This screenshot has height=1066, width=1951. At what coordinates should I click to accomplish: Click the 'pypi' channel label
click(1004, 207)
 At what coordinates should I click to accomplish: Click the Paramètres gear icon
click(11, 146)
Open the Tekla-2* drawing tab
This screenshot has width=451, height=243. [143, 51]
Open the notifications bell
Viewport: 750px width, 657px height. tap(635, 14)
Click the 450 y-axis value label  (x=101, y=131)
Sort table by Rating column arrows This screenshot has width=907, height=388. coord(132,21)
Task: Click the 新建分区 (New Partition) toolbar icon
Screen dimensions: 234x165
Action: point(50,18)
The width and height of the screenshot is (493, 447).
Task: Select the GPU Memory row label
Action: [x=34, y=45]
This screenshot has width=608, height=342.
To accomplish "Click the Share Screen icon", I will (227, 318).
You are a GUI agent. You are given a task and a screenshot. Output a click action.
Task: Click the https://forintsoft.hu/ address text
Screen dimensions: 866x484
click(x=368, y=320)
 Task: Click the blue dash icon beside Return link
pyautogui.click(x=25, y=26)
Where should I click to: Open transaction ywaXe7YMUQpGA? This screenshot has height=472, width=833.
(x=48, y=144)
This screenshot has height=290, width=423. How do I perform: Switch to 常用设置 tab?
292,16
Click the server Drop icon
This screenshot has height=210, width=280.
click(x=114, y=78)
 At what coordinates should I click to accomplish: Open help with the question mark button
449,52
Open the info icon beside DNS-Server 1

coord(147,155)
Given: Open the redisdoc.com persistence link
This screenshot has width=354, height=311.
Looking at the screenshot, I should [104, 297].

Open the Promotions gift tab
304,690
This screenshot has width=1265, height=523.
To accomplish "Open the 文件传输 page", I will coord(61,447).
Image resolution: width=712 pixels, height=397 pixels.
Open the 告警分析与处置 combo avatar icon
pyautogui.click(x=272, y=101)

* INSTRUCTIONS TO FOLLOW: Beginning with the line containing "Paramètres gear icon" and ending with the line containing "Task: Click the https://forintsoft.hu/", extract those lines exactly from the listing above, and only those.

* PROBLEM SOLUTION:
 At what coordinates should I click to accomplish: Click the Paramètres gear icon
click(11, 146)
Open the Tekla-2* drawing tab
This screenshot has width=451, height=243. [143, 51]
Open the notifications bell
Viewport: 750px width, 657px height. tap(635, 14)
Click the 450 y-axis value label  (x=101, y=131)
Sort table by Rating column arrows This screenshot has width=907, height=388. coord(132,21)
Task: Click the 新建分区 (New Partition) toolbar icon
Screen dimensions: 234x165
Action: point(50,18)
The width and height of the screenshot is (493, 447).
Task: Select the GPU Memory row label
Action: [x=34, y=45]
This screenshot has width=608, height=342.
To accomplish "Click the Share Screen icon", I will (227, 318).
You are a GUI agent. You are given a task and a screenshot. Output a click action.
Task: Click the https://forintsoft.hu/ address text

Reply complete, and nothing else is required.